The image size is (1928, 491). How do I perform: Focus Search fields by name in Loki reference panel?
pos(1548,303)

...

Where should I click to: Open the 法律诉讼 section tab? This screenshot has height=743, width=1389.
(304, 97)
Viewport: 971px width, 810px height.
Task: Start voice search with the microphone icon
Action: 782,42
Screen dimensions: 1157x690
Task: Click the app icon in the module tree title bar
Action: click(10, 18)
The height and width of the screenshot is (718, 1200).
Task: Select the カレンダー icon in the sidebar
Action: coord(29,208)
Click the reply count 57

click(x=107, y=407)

...

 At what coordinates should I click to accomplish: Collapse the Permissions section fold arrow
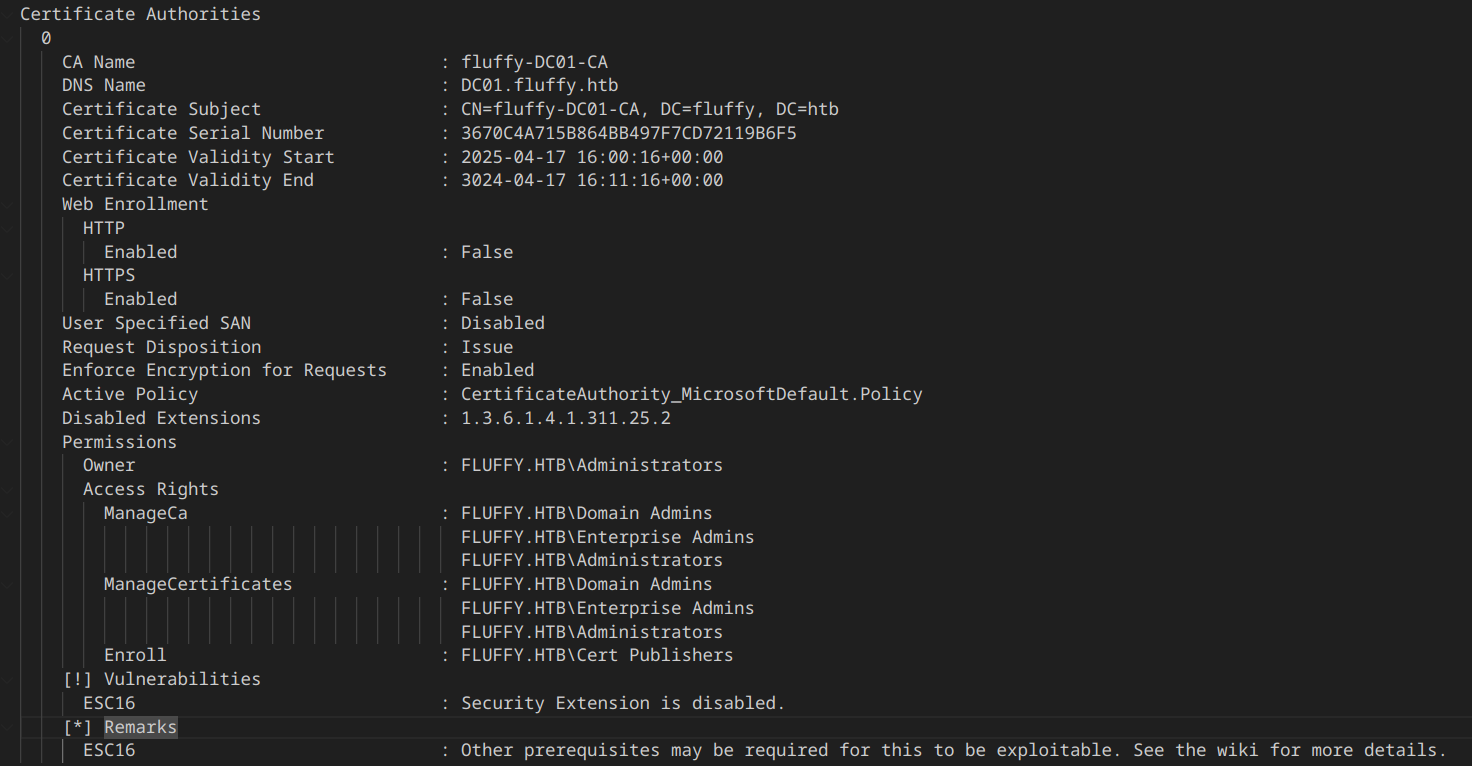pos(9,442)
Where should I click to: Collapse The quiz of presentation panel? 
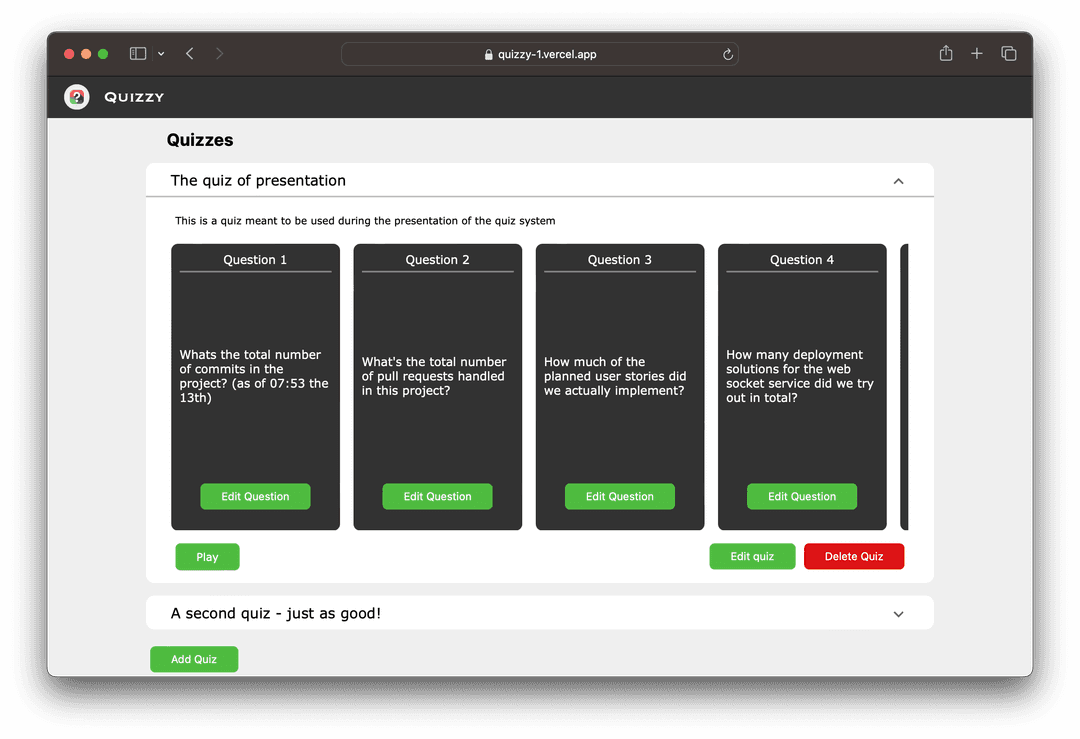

● **WHAT THIS TASK INVOLVES**
The expected output is the lines above from the one containing "At what coordinates" to the one containing "Where should I click to: Collapse", both ends included, reproduced exactly with every picture left out.

● **TASK SOLUTION**
 At what coordinates should I click to accomplish: Collapse the Permissions section fold arrow
pos(9,442)
Where should I click to: Collapse The quiz of presentation panel? 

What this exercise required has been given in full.